Update the items below by changing every "GUI agent" to "desktop automation agent". Leave all other text as it is.

##### INPUT MATERIAL

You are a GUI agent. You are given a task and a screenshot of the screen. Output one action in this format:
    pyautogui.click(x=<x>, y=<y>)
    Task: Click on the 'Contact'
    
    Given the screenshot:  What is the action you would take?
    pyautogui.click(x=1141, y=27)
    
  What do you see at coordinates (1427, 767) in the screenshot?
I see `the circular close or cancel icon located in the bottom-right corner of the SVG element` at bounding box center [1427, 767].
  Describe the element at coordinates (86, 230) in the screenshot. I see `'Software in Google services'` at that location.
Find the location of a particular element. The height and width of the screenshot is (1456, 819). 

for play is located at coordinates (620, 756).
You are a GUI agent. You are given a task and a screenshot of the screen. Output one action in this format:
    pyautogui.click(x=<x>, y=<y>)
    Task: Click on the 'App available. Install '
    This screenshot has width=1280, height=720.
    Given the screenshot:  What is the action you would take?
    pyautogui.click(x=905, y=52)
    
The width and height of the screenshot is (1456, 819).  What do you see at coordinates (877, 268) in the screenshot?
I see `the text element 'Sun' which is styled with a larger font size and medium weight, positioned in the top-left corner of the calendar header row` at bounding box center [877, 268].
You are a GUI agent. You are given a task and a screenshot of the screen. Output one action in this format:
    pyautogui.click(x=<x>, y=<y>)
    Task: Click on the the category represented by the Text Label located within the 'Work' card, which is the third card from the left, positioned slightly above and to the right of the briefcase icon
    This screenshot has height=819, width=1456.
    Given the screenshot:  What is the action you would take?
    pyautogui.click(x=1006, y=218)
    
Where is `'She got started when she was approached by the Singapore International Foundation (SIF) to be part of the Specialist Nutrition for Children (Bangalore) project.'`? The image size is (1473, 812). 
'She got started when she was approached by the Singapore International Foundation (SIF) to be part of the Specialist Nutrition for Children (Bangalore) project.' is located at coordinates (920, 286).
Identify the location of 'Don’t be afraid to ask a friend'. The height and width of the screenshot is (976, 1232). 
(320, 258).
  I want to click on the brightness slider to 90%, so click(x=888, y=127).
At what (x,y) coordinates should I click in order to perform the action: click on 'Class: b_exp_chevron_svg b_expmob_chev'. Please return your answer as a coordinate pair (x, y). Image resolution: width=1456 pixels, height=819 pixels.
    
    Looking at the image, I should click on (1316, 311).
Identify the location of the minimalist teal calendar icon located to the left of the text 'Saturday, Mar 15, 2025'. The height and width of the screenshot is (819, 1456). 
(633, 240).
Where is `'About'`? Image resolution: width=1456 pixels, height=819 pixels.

##########

FINISHED TASK:
You are a desktop automation agent. You are given a task and a screenshot of the screen. Output one action in this format:
    pyautogui.click(x=<x>, y=<y>)
    Task: Click on the 'Contact'
    
    Given the screenshot:  What is the action you would take?
    pyautogui.click(x=1141, y=27)
    
  What do you see at coordinates (1427, 767) in the screenshot?
I see `the circular close or cancel icon located in the bottom-right corner of the SVG element` at bounding box center [1427, 767].
  Describe the element at coordinates (86, 230) in the screenshot. I see `'Software in Google services'` at that location.
Find the location of a particular element. The height and width of the screenshot is (1456, 819). 

for play is located at coordinates (620, 756).
You are a desktop automation agent. You are given a task and a screenshot of the screen. Output one action in this format:
    pyautogui.click(x=<x>, y=<y>)
    Task: Click on the 'App available. Install '
    This screenshot has width=1280, height=720.
    Given the screenshot:  What is the action you would take?
    pyautogui.click(x=905, y=52)
    
The width and height of the screenshot is (1456, 819).  What do you see at coordinates (877, 268) in the screenshot?
I see `the text element 'Sun' which is styled with a larger font size and medium weight, positioned in the top-left corner of the calendar header row` at bounding box center [877, 268].
You are a desktop automation agent. You are given a task and a screenshot of the screen. Output one action in this format:
    pyautogui.click(x=<x>, y=<y>)
    Task: Click on the the category represented by the Text Label located within the 'Work' card, which is the third card from the left, positioned slightly above and to the right of the briefcase icon
    This screenshot has height=819, width=1456.
    Given the screenshot:  What is the action you would take?
    pyautogui.click(x=1006, y=218)
    
Where is `'She got started when she was approached by the Singapore International Foundation (SIF) to be part of the Specialist Nutrition for Children (Bangalore) project.'`? The image size is (1473, 812). 
'She got started when she was approached by the Singapore International Foundation (SIF) to be part of the Specialist Nutrition for Children (Bangalore) project.' is located at coordinates (920, 286).
Identify the location of 'Don’t be afraid to ask a friend'. The height and width of the screenshot is (976, 1232). 
(320, 258).
  I want to click on the brightness slider to 90%, so click(x=888, y=127).
At what (x,y) coordinates should I click in order to perform the action: click on 'Class: b_exp_chevron_svg b_expmob_chev'. Please return your answer as a coordinate pair (x, y). Image resolution: width=1456 pixels, height=819 pixels.
    
    Looking at the image, I should click on (1316, 311).
Identify the location of the minimalist teal calendar icon located to the left of the text 'Saturday, Mar 15, 2025'. The height and width of the screenshot is (819, 1456). 
(633, 240).
Where is `'About'`? Image resolution: width=1456 pixels, height=819 pixels.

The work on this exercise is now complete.